PROVIDED RECORDS.
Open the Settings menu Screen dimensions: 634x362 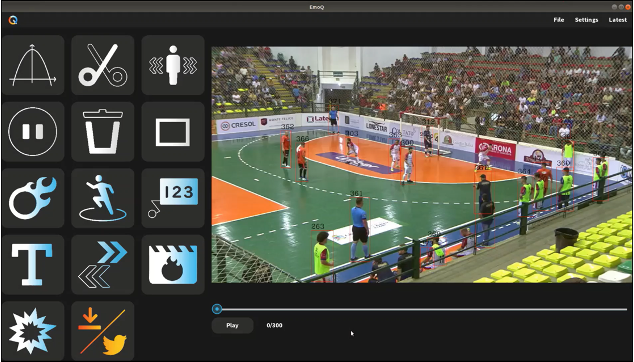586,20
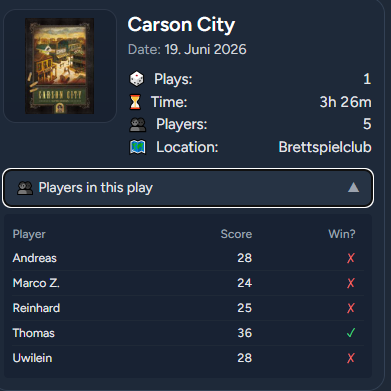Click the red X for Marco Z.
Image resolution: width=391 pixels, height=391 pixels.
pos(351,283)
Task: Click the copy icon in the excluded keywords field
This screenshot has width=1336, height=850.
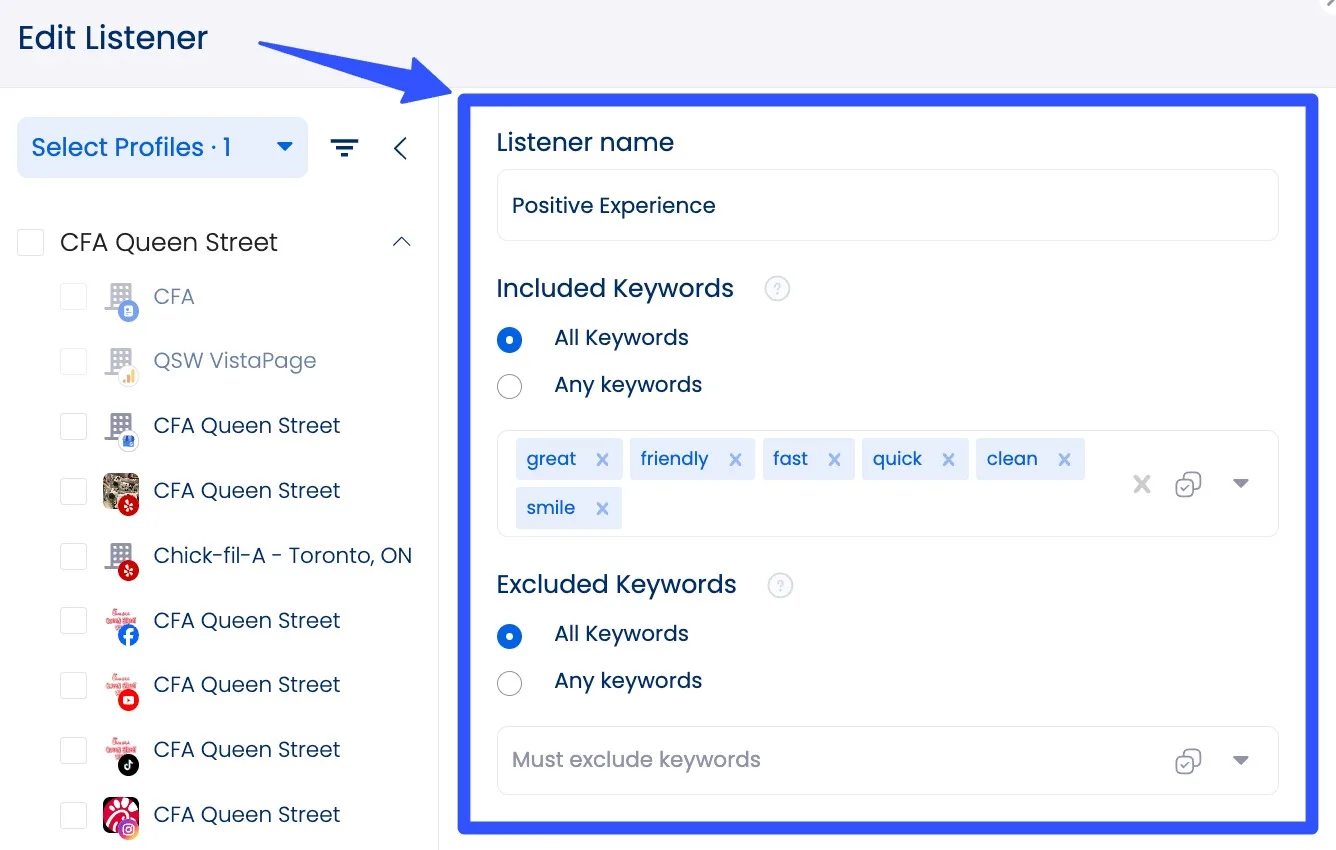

AIM OF THE TASK.
Exclude all pictures and reproduce verbatim the lines running from the line that contains "Task: Click the" to the end of the data above, both ends included.

TASK ANSWER.
Task: Click the copy icon in the excluded keywords field
This screenshot has width=1336, height=850.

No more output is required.